Working data -
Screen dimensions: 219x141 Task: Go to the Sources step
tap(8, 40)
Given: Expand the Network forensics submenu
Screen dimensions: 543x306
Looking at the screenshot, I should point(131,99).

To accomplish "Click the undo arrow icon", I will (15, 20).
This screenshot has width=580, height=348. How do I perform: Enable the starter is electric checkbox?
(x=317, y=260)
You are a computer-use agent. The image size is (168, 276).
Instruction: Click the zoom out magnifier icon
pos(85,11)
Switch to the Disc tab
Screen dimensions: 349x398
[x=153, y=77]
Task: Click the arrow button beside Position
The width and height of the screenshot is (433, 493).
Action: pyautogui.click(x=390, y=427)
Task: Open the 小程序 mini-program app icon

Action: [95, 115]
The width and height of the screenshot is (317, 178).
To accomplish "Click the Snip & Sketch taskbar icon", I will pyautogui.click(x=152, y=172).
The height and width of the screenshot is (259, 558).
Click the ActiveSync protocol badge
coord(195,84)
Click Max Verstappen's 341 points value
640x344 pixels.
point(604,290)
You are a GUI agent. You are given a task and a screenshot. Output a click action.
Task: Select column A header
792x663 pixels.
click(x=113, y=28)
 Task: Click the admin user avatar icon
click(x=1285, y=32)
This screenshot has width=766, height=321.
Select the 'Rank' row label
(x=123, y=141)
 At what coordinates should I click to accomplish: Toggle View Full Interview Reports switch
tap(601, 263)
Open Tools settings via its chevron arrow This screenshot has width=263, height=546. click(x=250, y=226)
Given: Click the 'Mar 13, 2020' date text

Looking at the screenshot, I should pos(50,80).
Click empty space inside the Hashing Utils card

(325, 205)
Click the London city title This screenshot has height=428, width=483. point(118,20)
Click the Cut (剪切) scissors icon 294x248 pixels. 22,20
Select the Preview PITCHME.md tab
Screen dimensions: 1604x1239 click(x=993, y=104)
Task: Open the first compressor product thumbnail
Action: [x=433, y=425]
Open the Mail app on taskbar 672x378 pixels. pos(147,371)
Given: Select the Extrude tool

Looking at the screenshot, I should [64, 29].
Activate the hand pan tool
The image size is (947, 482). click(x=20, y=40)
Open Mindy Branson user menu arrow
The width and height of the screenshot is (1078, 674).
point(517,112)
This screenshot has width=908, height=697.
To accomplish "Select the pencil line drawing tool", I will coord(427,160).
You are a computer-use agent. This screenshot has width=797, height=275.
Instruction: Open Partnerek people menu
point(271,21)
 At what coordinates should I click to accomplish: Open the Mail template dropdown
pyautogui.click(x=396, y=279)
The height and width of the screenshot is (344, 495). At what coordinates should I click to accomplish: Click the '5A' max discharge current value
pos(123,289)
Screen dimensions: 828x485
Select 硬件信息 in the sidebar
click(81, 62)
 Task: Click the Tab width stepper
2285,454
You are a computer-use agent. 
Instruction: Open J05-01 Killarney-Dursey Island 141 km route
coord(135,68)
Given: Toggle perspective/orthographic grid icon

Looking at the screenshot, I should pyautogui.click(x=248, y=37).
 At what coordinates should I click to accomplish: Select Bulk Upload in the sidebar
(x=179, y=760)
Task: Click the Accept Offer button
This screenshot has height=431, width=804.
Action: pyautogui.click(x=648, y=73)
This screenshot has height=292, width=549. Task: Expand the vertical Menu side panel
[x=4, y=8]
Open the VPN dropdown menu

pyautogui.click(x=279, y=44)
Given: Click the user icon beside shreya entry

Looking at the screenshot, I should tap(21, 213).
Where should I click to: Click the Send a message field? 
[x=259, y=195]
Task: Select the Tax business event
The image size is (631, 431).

Exercise instructions -
Copy the records word for word, beginning at the line that contains "Click Max Verstappen's 341 points value" and ending after the line that contains "I will coord(427,160).".

Response below -
Click Max Verstappen's 341 points value
640x344 pixels.
point(604,290)
You are a GUI agent. You are given a task and a screenshot. Output a click action.
Task: Select column A header
792x663 pixels.
click(x=113, y=28)
 Task: Click the admin user avatar icon
click(x=1285, y=32)
This screenshot has width=766, height=321.
Select the 'Rank' row label
(x=123, y=141)
 At what coordinates should I click to accomplish: Toggle View Full Interview Reports switch
tap(601, 263)
Open Tools settings via its chevron arrow This screenshot has width=263, height=546. click(x=250, y=226)
Given: Click the 'Mar 13, 2020' date text

Looking at the screenshot, I should pos(50,80).
Click empty space inside the Hashing Utils card

(325, 205)
Click the London city title This screenshot has height=428, width=483. point(118,20)
Click the Cut (剪切) scissors icon 294x248 pixels. 22,20
Select the Preview PITCHME.md tab
Screen dimensions: 1604x1239 click(x=993, y=104)
Task: Open the first compressor product thumbnail
Action: [x=433, y=425]
Open the Mail app on taskbar 672x378 pixels. pos(147,371)
Given: Select the Extrude tool

Looking at the screenshot, I should [64, 29].
Activate the hand pan tool
The image size is (947, 482). click(x=20, y=40)
Open Mindy Branson user menu arrow
The width and height of the screenshot is (1078, 674).
point(517,112)
This screenshot has width=908, height=697.
To accomplish "Select the pencil line drawing tool", I will coord(427,160).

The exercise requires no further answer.